YOGYAKARTA, KOMPAS -
Halo matahari itu berlangsung pukul 10.30 hingga pukul 12.30. Namun, warna cincin pelangi matahari ini tidak selengkap warna pelangi, yaitu hanya merah, jingga, kuning, dan hijau dengan urutan dari dalam ke bagian luar cincin.
Kejadian alam yang memang jarang terjadi itu menjadi tontonan warga Yogyakarta. Banyak warga yang khawatir bahwa fenomena ini menjadi penanda akan terjadinya sesuatu.
Kepala Laboratorium Hidrometeorologi Fakultas Geografi Universitas Gadjah Mada Sudibyakto mengatakan, cincin pelangi matahari merupakan fenomena atmosferik biasa. Peristiwa ini biasa terjadi pada musim hujan saat banyak uap air naik ke troposfer yang berketinggian 10-40 kilometer.
Akibatnya, suhu troposfer sangat dingin, antara minus 30-40 derajat celsius. Pada saat itulah uap air di lapisan troposfer berfungsi sebagai lensa yang dapat memantulkan cahaya matahari.

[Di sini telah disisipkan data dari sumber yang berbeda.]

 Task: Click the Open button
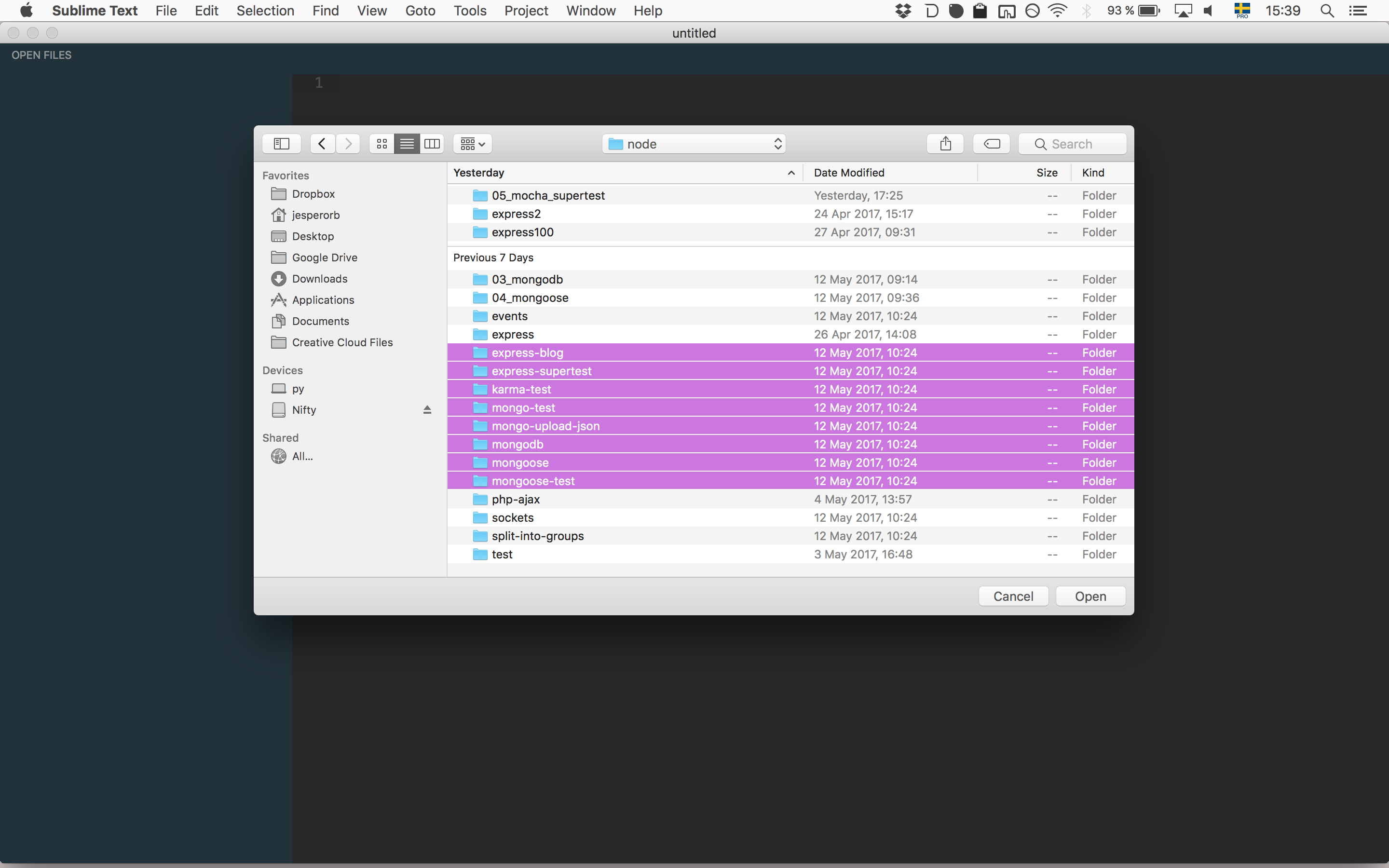1090,597
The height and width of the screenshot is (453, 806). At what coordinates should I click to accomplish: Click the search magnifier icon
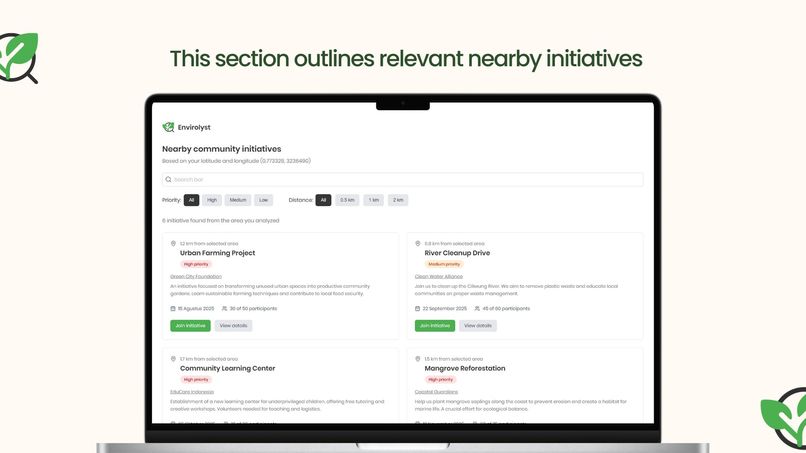point(168,179)
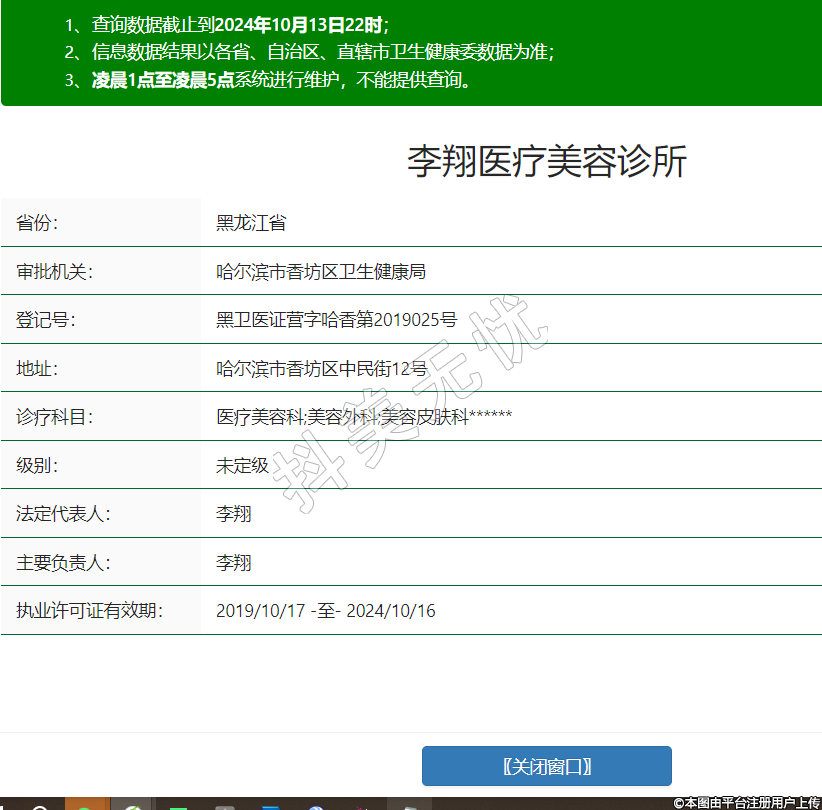Viewport: 822px width, 810px height.
Task: Click the 省份 row label
Action: pos(38,223)
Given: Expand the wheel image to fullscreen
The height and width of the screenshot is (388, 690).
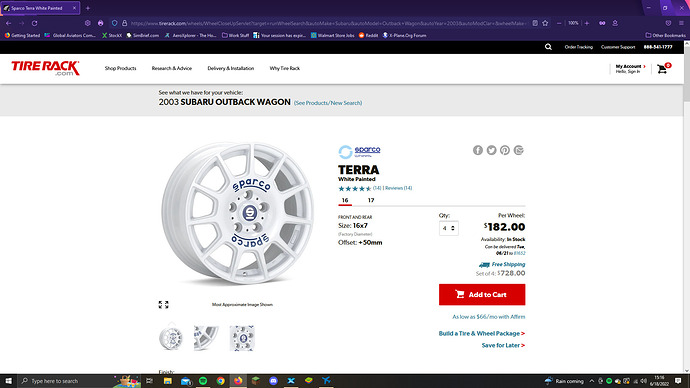Looking at the screenshot, I should 163,304.
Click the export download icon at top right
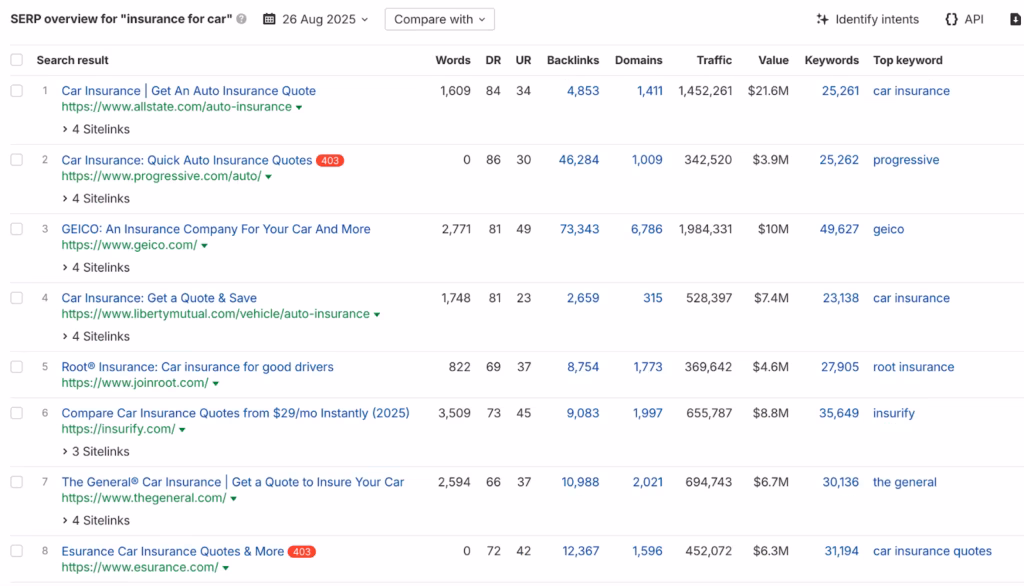The image size is (1024, 586). click(1016, 19)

Fenomena ini, lanjutnya, sama persis dengan terbentuknya pelangi. Namun, pelangi biasa terjadi pagi atau sore hari saat sudut matahari terhadap bumi masih relatif rendah, sedangkan halo matahari terjadi pada siang hari.
Warna halo matahari tak selengkap pelangi karena adanya perbedaan sudut pantul cahaya. Halo matahari biasa terjadi siang atau saat posisi matahari tepat di atas kepala. Sudut tegak lurus itu membuat warna yang terbiaskan tak selengkap pelangi.
Komunikator Astronomi dari Komunitas Langit Selatan, kelompok pencinta astronomi, Avivah Y Riyadi, mengatakan, karena halo berkaitan dengan dinamika awan di atmosfer, sangat tidak relevan mengaitkan fenomena cuaca ini dengan hal-hal yang akan terjadi.
”Halo adalah keindahan alam yang patut dinikmati,” ungkapnya.